The popularity of the Angus cross continues to grow right across Australia, and throughout markets overseas, due to the many attributes the Angus-cross produces.
We find the many benefits in the Angus-cross sometimes outweigh pure Angus,” Mr Jackson said.
“In our Angus-cross there is more rapid growth and we are witnessing, excellent carcase quality, high muscling, quick weight gain and greater production and they are consistent, hence why they have become so popular.
“Our young heifers are maturing early, which means they calve early and keep going until a mature age and our crossbred cows’ fertility rates are high.
The couple’s Angus-cross cows have also proved to be good mothers, with an even temperament and high milk production.
“Our Angus-cross are also tough animals that can sustain (themselves) in all environments here in the New England region, and across Australia,” he said.
The market acceptance of their Angus-cross, as opposed to purebreds, came from the hybrid vigour their stock demonstrated, and attracted strong attention from buyers.
“We believe in the Angus-cross because you get greater hybrid vigour and they are proving more efficient and easier to handle,” Mr Jackson said.
Culling temperamental cattle was a priority for Mr Jackson. He understood the value in the meat with a good natured beast.
“Woolworths puts up penalties if the Angus beef looks too dark, so we can’t afford to keep temperamental cattle,” Mr Jackson said.
“We trade up to 300 cattle a year and also buy weaners, feed them up and sell them on.”
By selling direct to the buyers where possible, Mr Jackson and Ms Wilson avoid the costs otherwise incurred by selling through agents.
In the past couple of years, they have sold directly to Woolworths and JBS.
“Ninety per cent of our heifers predominately go to Woolworths, which is our major buyer.”

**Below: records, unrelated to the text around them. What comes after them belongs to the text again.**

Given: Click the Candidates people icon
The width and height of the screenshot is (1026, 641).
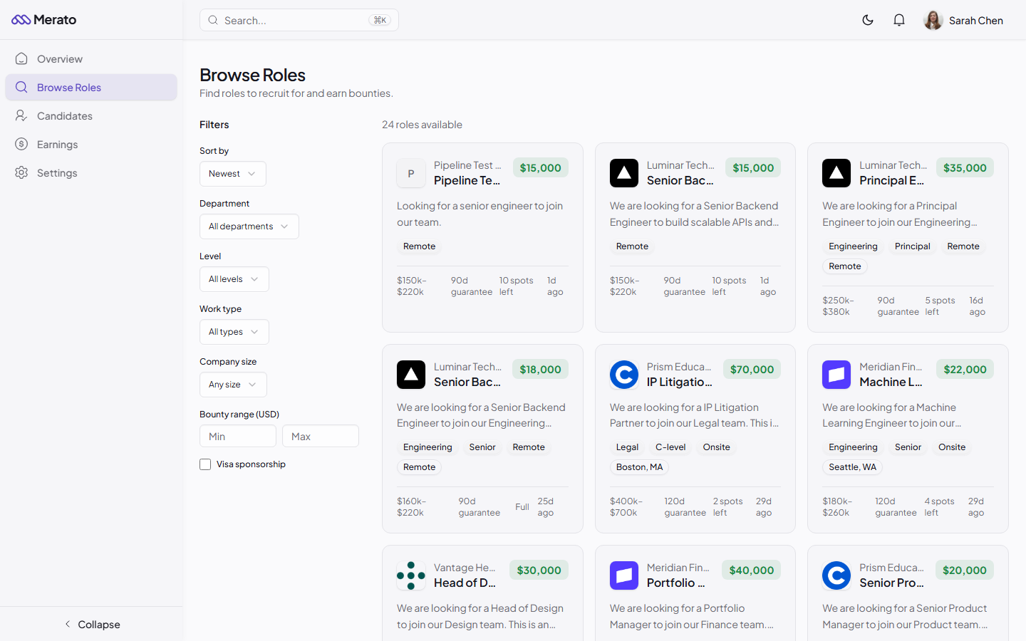Looking at the screenshot, I should point(22,115).
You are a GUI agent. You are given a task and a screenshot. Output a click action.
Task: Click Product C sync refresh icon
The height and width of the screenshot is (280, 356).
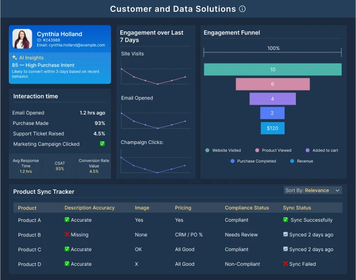pyautogui.click(x=286, y=249)
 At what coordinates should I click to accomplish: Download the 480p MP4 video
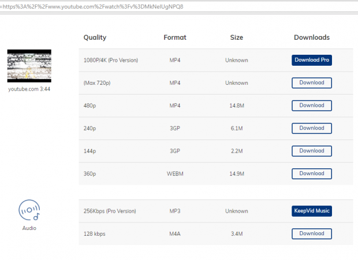(x=312, y=105)
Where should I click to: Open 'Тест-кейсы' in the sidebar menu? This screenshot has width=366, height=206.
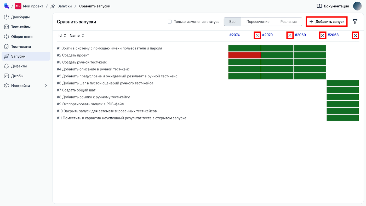pyautogui.click(x=21, y=27)
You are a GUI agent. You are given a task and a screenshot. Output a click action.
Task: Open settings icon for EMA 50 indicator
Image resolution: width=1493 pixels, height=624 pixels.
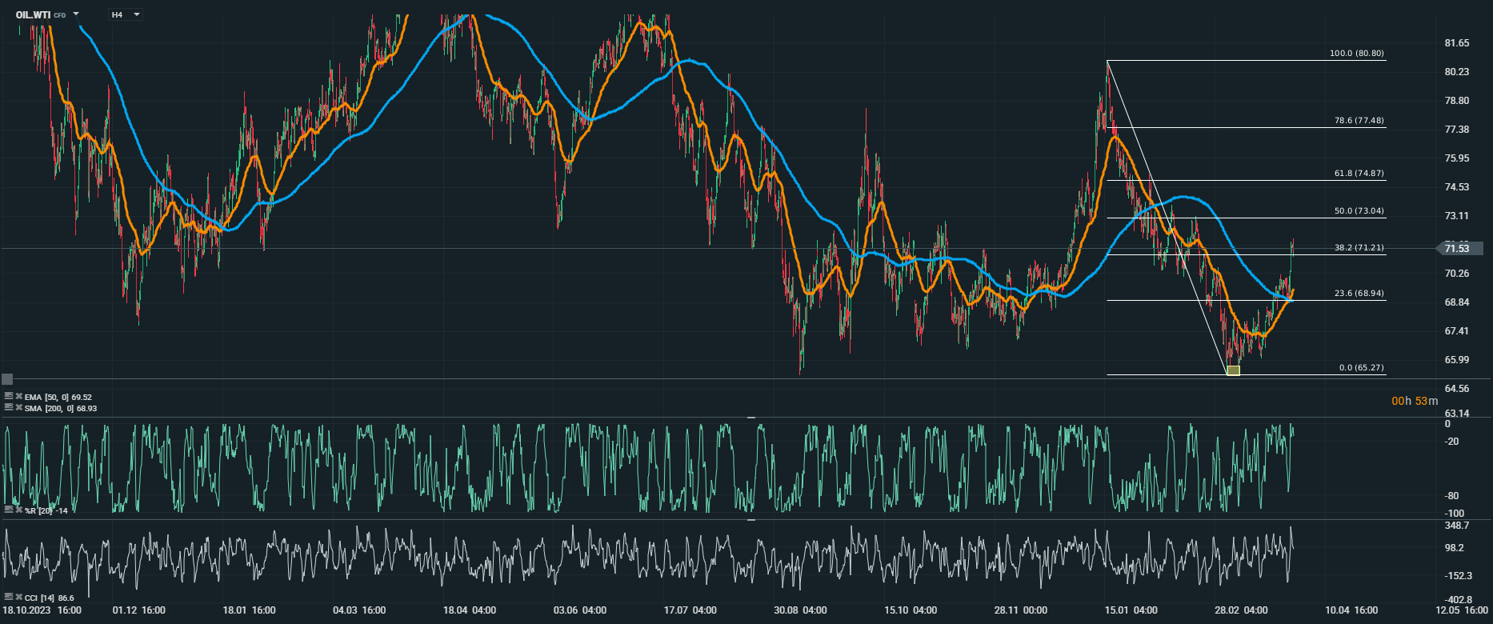9,397
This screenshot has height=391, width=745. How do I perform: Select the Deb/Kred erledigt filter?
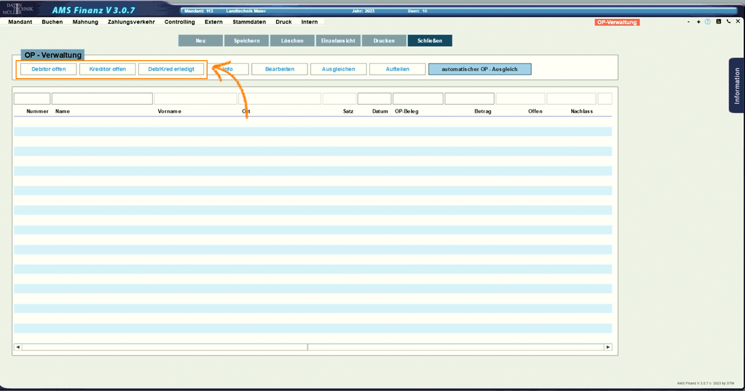click(x=171, y=69)
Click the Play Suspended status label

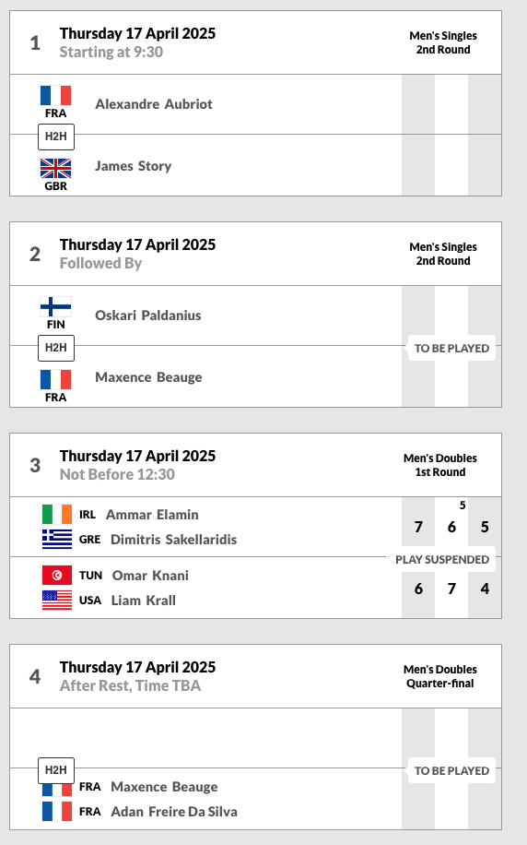tap(442, 559)
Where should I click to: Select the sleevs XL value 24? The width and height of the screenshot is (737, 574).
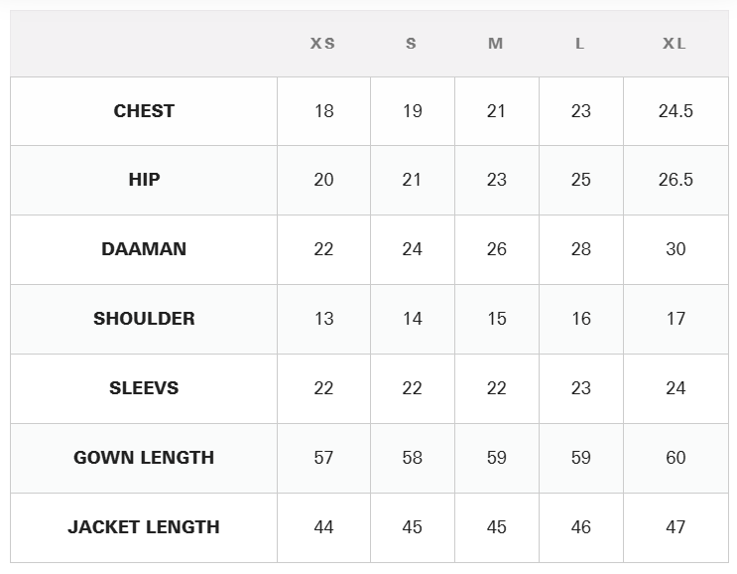676,388
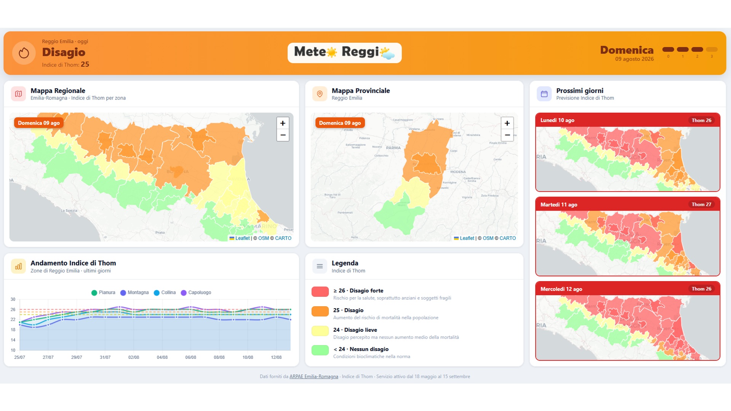Open the ARPAE Emilia-Romagna link
The image size is (731, 411).
click(x=314, y=376)

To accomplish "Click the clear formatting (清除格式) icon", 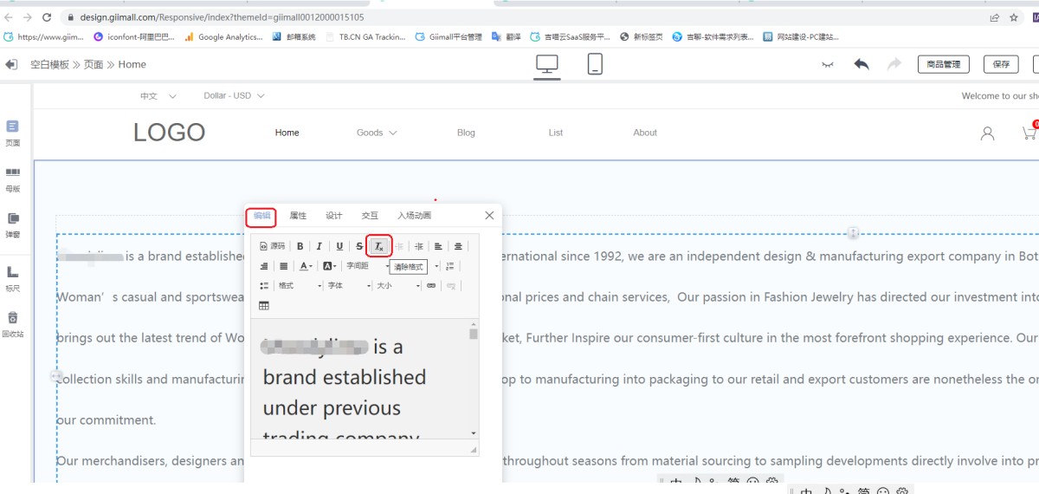I will [x=379, y=246].
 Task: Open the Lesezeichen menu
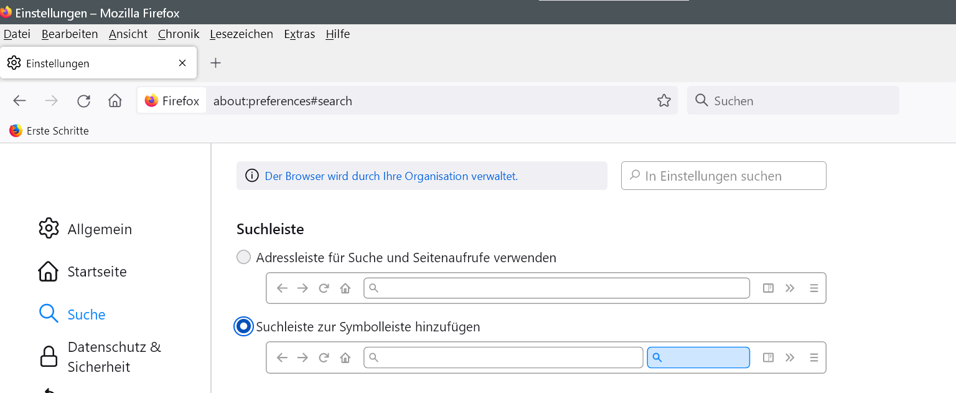pyautogui.click(x=241, y=34)
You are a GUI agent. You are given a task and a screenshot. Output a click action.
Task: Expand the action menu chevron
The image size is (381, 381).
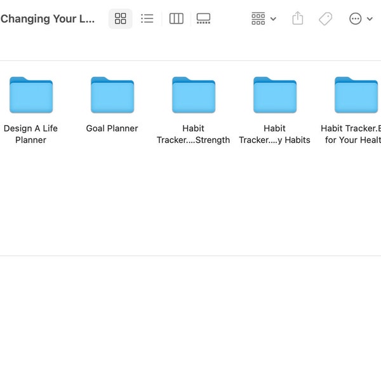point(370,18)
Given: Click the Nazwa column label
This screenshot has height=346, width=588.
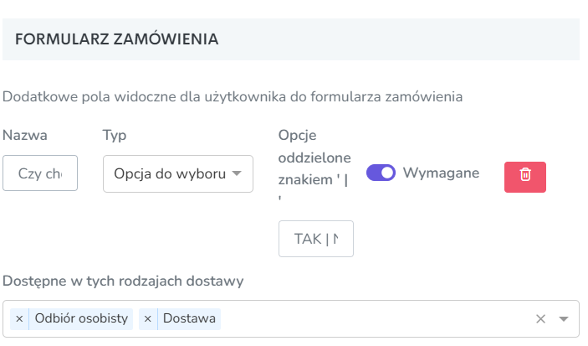Looking at the screenshot, I should click(x=25, y=135).
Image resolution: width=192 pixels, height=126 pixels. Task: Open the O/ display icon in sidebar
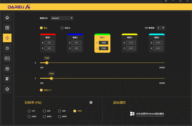7,58
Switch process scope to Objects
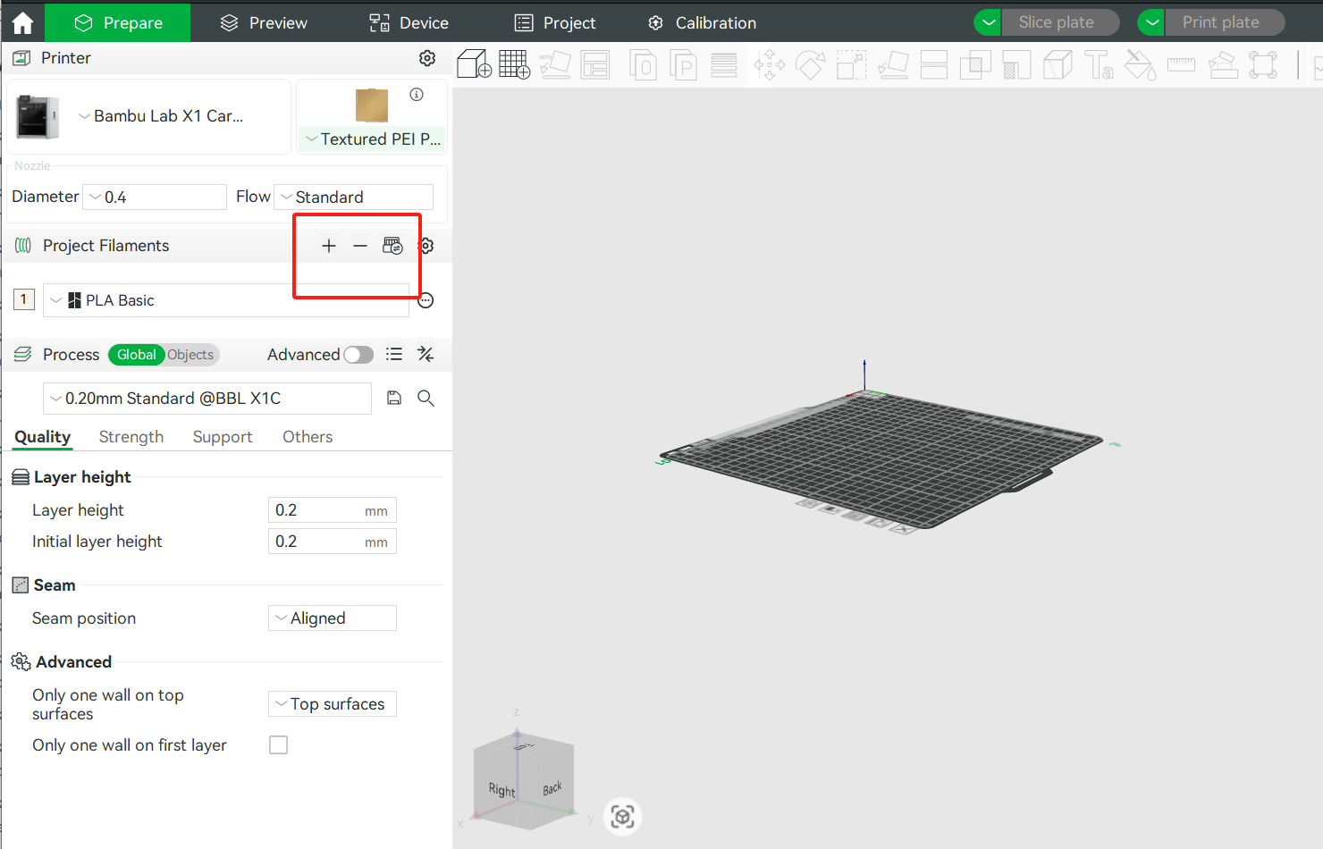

While their Angus-cross don’t require a great amount of feed – another benefit in the cross breed – Mr Jackson and Ms Wilson believe in good pasture and nutrition and see this as a number one priority.
“We grow up to 120 hectares of rye grass and pastures, including dryland lucerne and have seen excellent results in the weaners,” Mr Jackson said.
“Spending a lot of money on pastures and nutrition for our cattle is far more important and beneficial than anything. The amount of return is rapidly increasing, especially for weaners.
“And while the market is up, the only planning we are embarking on is to increase our sales of weaners to 700 per year, otherwise it is a waiting game.”
Angus Australia has been instrumental in helping many cattle breeders, including Mr Jackson and Ms Wilson, and provides a range of services from advice on breeding, marketing, exports, buying and selling to name a few.
Members receive a lot of benefits through the professional standards of Angus Australia.
“Angus Australia does an amazing job of promoting the industry nationally and around the world,” Mr Jackson said. “A lot of professional and talented individuals are now involved, particularly marketing people.
“This organisation far dwarfs any other cattle organisation in Australia due to the amount of services and professionalism and as a member you receive so much help”.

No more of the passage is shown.